We also know the conversation of "Support your local" has been trending since our very first lockdown, with many derivative hashtags popping in and out of trend across most Social platforms. Over on Instagram, we've seen users sharing their “Top 5 local restaurants to eat at” or “Top 5 NZ designers” on their stories - promoting their favourite locals through word of mouth.
Yet despite this continued sentiment, national and global business statistics are questioning whether these online trends are really having enough of an impact on our spending behaviour to save our SMEs.
Our small businesses account for 28% of employment and contribute over a quarter of New Zealand's gross domestic product (GDP). They truly are an integral part of our economy, and we know throughout the nationwide lockdown, and second Auckland lockdown, many of them have taken massive financial hits.

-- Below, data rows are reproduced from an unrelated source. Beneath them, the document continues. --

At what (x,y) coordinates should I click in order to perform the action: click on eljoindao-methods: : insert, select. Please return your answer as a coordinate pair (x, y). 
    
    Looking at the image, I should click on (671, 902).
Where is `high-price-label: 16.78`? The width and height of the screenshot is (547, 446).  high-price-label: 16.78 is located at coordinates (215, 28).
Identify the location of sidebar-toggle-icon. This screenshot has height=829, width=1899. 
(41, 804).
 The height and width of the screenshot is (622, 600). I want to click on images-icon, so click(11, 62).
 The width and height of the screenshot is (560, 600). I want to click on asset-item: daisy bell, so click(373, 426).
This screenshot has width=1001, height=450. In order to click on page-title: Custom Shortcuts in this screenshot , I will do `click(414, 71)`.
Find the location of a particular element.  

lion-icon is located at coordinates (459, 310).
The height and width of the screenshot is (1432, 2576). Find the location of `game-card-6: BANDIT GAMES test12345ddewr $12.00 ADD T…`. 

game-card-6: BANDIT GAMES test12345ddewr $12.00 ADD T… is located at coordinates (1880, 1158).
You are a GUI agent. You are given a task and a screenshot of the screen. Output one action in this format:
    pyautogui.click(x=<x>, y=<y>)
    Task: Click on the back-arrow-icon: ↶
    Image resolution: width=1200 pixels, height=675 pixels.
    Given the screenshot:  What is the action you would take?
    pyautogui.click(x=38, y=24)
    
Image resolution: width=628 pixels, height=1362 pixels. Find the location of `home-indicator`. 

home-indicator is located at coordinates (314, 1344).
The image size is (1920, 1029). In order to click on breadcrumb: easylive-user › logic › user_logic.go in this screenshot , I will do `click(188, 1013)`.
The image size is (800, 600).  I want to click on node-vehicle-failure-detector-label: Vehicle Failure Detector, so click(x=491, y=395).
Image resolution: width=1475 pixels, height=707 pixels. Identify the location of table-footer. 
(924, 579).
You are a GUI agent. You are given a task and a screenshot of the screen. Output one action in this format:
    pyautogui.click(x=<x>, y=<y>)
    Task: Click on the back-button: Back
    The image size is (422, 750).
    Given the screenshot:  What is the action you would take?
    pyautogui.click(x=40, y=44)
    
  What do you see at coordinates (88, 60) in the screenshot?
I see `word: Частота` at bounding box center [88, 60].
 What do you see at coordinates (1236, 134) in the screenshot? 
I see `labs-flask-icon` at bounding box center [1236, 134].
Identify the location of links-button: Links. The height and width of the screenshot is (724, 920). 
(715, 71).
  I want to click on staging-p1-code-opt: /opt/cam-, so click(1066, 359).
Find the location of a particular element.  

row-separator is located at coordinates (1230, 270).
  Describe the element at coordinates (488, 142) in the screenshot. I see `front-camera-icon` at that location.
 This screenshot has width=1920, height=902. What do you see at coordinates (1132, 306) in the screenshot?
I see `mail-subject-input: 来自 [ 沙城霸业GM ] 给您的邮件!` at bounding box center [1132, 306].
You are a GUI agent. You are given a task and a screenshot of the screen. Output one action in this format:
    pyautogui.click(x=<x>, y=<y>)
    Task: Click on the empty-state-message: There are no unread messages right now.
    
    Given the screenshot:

According to data released by Xero June this year; year-on-year revenue for small businesses fell by 10% in March and 34% by April, and this sector also saw a loss of around 24,000 individual jobs in the first lockdown alone.
In contrast to this, many global giants have seen massive growth during the pandemic. For example online e-commerce giant, Amazon, has had a whopping year, with a $570 billion increase in valuation since the start of the year and an over 60% increase in stock. Billionaires Mark Zuckerberg and Elon Musk have seen a wealth gain of $46.5 Billion and $68.2 Billion respectively since the start of the pandemic (source).
So what does all this mean?
Trending conversations and hashtags indicate there is a huge appetite for the sentiment of supporting our local economies and reviving our small business sector. However, the reality is that consumers will still choose to spend their money on the brands that are easily accessible and top of mind.
What our small businesses really need is to future-proof through digital enablement. Ensuring your digital purchasing journeys are a seamless and friendly customer experience is absolutely vital for survival in a world dealing with a pandemic. Equally as important, is to establish and implement an effective digital marketing strategy to make sure you can generate traffic and entice potential customers.
Now - more than ever - it is crucial to rebuild our economy through the support of small businesses and ensure we are buying from our local communities. Pay attention to brands in your area that are doing it well, ask around and share your recommendations with friends and family, and follow through with the #SupportYourLocal movement by committing to buying Kiwi whenever you can.